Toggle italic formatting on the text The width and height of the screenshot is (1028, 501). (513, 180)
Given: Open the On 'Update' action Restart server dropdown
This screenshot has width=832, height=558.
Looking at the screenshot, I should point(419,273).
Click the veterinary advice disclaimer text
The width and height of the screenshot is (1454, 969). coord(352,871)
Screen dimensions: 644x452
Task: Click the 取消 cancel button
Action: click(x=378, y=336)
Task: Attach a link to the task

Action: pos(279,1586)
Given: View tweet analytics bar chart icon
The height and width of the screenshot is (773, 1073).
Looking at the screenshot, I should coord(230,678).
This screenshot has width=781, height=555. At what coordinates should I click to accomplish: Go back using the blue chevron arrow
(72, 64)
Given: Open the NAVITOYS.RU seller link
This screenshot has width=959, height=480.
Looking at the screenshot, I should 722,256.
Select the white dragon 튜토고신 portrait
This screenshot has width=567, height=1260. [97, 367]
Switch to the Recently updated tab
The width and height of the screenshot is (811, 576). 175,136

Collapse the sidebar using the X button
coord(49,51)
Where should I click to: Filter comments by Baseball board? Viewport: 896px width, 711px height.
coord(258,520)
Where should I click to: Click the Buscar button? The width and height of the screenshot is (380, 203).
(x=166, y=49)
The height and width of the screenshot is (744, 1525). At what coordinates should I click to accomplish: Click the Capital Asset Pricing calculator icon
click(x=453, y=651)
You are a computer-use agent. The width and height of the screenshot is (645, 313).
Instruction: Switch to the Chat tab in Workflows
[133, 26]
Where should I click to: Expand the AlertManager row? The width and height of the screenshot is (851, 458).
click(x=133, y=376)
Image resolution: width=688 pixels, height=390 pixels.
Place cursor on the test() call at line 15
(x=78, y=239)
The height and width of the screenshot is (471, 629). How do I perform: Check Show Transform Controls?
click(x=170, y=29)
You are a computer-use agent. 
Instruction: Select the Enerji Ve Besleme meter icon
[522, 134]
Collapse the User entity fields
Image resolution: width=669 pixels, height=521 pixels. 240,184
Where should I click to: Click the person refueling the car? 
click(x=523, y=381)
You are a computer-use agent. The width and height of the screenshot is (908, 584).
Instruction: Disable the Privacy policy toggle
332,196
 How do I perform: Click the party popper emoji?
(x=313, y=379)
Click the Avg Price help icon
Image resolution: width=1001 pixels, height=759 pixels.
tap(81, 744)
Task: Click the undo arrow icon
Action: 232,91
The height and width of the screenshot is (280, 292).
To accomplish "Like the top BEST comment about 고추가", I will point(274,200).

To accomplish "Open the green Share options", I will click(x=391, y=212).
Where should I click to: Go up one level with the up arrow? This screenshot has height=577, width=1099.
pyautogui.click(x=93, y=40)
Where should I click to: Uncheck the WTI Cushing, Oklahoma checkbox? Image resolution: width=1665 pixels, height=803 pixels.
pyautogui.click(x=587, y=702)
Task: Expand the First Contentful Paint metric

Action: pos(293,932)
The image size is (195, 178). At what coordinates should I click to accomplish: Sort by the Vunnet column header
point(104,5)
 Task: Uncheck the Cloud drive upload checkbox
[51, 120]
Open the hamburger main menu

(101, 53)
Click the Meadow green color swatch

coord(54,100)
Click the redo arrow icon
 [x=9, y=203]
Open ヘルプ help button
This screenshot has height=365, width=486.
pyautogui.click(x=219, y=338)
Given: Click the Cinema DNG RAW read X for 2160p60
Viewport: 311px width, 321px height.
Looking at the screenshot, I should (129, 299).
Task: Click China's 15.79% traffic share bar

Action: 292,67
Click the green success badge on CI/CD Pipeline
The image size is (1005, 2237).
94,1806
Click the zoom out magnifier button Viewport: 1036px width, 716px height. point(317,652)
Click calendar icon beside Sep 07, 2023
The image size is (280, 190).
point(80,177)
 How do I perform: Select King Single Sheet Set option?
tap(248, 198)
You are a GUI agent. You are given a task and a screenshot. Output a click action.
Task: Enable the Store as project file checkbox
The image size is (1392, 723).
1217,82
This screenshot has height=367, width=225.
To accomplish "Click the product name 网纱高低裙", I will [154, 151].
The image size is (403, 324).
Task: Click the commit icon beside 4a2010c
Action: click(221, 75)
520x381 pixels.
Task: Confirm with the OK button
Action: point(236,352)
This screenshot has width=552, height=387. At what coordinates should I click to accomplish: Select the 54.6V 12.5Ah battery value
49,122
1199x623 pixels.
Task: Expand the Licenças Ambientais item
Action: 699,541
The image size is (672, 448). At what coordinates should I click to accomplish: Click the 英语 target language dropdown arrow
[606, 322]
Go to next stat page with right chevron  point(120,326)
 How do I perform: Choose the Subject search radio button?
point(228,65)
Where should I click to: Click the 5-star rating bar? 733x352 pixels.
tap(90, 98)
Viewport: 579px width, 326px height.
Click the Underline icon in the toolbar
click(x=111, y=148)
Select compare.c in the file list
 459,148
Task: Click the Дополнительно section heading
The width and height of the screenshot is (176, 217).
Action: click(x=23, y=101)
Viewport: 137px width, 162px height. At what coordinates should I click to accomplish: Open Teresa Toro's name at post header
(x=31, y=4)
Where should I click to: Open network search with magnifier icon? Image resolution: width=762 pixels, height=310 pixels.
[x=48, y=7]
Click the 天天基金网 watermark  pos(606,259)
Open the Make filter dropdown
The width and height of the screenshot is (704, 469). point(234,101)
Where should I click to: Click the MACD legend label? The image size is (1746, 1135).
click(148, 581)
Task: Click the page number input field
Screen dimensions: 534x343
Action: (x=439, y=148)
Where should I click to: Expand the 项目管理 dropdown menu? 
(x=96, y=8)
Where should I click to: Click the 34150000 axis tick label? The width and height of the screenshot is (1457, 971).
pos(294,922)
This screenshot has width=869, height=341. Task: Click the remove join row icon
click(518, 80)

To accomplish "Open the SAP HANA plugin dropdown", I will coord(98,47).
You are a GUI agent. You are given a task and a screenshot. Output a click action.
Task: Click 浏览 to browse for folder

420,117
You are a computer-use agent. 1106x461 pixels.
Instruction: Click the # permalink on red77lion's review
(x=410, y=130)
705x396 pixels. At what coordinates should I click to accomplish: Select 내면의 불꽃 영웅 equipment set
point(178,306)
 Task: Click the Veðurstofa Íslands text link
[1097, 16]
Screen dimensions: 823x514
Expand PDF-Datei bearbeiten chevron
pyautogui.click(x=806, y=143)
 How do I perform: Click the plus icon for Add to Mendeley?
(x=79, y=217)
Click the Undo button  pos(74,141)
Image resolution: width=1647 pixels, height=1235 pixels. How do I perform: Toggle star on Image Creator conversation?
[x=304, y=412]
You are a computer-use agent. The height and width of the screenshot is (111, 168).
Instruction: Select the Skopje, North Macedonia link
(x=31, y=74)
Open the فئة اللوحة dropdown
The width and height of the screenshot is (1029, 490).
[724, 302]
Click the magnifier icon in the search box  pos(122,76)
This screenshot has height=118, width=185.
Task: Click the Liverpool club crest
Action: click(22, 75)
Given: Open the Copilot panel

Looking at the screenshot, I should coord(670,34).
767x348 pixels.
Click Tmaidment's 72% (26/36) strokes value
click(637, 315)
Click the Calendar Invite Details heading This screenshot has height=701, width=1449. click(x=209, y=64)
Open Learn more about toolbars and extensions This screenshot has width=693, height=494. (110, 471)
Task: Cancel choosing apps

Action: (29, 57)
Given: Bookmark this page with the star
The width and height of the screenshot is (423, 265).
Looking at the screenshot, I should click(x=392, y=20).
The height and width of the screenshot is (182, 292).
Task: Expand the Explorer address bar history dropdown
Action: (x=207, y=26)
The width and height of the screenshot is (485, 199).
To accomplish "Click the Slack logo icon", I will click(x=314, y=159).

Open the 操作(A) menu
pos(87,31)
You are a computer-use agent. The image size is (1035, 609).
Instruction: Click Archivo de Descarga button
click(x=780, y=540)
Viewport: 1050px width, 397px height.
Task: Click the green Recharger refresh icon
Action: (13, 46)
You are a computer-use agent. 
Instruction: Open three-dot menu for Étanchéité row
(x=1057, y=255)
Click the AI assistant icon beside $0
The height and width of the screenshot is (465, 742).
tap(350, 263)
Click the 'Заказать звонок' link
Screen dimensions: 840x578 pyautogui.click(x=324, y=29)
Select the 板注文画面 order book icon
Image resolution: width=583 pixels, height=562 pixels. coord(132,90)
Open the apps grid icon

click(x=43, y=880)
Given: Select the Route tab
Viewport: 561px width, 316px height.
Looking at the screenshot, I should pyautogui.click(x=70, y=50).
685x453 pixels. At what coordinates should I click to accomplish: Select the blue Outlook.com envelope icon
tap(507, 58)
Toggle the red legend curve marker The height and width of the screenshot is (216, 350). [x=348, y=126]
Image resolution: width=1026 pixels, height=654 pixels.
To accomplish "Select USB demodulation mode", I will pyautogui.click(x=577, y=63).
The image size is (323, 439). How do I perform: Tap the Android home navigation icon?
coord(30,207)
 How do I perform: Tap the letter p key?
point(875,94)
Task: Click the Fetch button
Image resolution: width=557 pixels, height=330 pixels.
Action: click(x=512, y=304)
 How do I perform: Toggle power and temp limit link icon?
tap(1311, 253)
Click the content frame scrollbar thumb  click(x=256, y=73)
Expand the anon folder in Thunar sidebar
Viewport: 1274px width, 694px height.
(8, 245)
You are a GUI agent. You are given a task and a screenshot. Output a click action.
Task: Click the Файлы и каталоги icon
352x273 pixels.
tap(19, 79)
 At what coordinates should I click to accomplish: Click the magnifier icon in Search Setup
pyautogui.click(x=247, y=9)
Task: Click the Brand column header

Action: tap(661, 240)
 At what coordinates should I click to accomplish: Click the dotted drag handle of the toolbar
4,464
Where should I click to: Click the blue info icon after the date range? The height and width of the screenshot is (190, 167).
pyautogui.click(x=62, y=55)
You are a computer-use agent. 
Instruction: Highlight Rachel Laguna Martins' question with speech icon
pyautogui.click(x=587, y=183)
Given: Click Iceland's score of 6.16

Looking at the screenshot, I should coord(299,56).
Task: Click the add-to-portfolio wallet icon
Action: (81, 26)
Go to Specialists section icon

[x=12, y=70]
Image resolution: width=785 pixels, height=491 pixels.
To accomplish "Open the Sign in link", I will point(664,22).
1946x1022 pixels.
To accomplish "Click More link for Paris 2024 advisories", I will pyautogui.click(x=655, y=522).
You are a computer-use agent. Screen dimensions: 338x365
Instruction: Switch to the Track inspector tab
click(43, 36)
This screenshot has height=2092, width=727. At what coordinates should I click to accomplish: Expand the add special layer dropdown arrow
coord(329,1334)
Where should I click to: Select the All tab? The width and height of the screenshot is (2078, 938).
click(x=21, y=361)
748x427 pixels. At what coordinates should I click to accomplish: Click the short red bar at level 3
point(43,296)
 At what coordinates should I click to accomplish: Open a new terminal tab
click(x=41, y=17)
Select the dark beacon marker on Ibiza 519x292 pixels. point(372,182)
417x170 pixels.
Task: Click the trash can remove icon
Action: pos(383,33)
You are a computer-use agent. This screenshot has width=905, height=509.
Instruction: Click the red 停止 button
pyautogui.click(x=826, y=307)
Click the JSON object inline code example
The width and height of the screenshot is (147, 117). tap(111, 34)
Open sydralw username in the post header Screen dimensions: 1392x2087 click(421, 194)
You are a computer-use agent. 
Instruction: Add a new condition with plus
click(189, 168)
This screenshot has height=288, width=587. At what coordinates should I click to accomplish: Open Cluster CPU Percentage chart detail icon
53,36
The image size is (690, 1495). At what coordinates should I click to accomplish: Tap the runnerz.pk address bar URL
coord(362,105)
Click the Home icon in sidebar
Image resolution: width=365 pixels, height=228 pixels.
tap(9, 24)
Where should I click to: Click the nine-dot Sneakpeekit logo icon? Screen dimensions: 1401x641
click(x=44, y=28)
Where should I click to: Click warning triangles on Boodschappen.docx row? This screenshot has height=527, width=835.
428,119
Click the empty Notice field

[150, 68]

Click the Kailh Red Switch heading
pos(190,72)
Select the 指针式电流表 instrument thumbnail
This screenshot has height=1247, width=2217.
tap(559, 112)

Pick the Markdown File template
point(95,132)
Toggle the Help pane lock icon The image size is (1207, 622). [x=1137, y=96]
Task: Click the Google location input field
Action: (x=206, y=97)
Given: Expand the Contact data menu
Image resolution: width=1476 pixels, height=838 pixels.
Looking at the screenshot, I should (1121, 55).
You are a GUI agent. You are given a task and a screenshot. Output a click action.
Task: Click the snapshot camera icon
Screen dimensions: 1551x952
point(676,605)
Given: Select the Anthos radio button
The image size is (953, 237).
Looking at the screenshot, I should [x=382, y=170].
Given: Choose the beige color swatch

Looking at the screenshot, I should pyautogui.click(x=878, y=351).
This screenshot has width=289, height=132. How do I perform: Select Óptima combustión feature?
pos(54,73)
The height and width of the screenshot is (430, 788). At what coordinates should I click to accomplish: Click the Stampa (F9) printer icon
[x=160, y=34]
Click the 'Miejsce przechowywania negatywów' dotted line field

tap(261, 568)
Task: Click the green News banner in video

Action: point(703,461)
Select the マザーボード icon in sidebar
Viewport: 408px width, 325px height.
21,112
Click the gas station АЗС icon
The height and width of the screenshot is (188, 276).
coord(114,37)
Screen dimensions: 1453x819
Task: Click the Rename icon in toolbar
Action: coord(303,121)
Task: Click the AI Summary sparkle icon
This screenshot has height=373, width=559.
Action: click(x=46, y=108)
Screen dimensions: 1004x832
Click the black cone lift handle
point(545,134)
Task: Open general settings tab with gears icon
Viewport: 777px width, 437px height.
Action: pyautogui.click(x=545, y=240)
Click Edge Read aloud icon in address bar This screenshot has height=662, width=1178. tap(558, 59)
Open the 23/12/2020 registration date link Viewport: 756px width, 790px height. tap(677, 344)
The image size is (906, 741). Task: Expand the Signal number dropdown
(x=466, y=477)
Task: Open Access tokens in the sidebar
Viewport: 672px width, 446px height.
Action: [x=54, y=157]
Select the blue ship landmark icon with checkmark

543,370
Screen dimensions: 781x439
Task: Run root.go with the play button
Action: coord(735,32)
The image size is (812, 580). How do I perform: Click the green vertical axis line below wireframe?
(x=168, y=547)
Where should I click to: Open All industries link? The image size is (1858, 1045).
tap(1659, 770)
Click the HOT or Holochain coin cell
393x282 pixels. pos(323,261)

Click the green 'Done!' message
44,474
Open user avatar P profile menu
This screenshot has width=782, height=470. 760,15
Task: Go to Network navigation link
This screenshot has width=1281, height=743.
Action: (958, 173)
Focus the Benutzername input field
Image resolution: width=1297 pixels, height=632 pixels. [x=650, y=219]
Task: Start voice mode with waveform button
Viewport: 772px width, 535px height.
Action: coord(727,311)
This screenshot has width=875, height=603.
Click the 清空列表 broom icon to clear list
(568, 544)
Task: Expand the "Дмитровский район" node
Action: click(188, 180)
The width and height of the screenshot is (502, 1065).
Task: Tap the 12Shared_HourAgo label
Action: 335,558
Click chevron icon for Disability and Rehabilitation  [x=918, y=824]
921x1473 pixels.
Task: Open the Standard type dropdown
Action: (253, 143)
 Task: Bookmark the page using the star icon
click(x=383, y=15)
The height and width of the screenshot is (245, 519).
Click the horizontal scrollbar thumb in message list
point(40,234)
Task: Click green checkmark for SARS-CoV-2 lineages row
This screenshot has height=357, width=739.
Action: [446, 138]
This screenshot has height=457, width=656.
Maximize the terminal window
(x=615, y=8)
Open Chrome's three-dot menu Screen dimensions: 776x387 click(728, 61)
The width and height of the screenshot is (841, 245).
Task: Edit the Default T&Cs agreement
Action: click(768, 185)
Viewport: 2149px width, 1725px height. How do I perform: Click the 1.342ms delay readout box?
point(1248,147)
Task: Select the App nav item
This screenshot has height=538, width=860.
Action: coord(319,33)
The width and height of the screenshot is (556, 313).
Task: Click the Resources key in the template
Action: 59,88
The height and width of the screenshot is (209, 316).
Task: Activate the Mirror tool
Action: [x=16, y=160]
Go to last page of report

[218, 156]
===============
» **PROBLEM TO SOLVE**
Transcribe the part of the data that opens with the line containing "Click the HOT or Holochain coin cell" and closes with the line containing "Action: 335,558", keeping every line exactly as it appears.

» **EXERCISE ANSWER**
Click the HOT or Holochain coin cell
393x282 pixels. pos(323,261)

Click the green 'Done!' message
44,474
Open user avatar P profile menu
This screenshot has width=782, height=470. 760,15
Task: Go to Network navigation link
This screenshot has width=1281, height=743.
Action: (958, 173)
Focus the Benutzername input field
Image resolution: width=1297 pixels, height=632 pixels. [x=650, y=219]
Task: Start voice mode with waveform button
Viewport: 772px width, 535px height.
Action: coord(727,311)
This screenshot has width=875, height=603.
Click the 清空列表 broom icon to clear list
(568, 544)
Task: Expand the "Дмитровский район" node
Action: click(188, 180)
The width and height of the screenshot is (502, 1065).
Task: Tap the 12Shared_HourAgo label
Action: 335,558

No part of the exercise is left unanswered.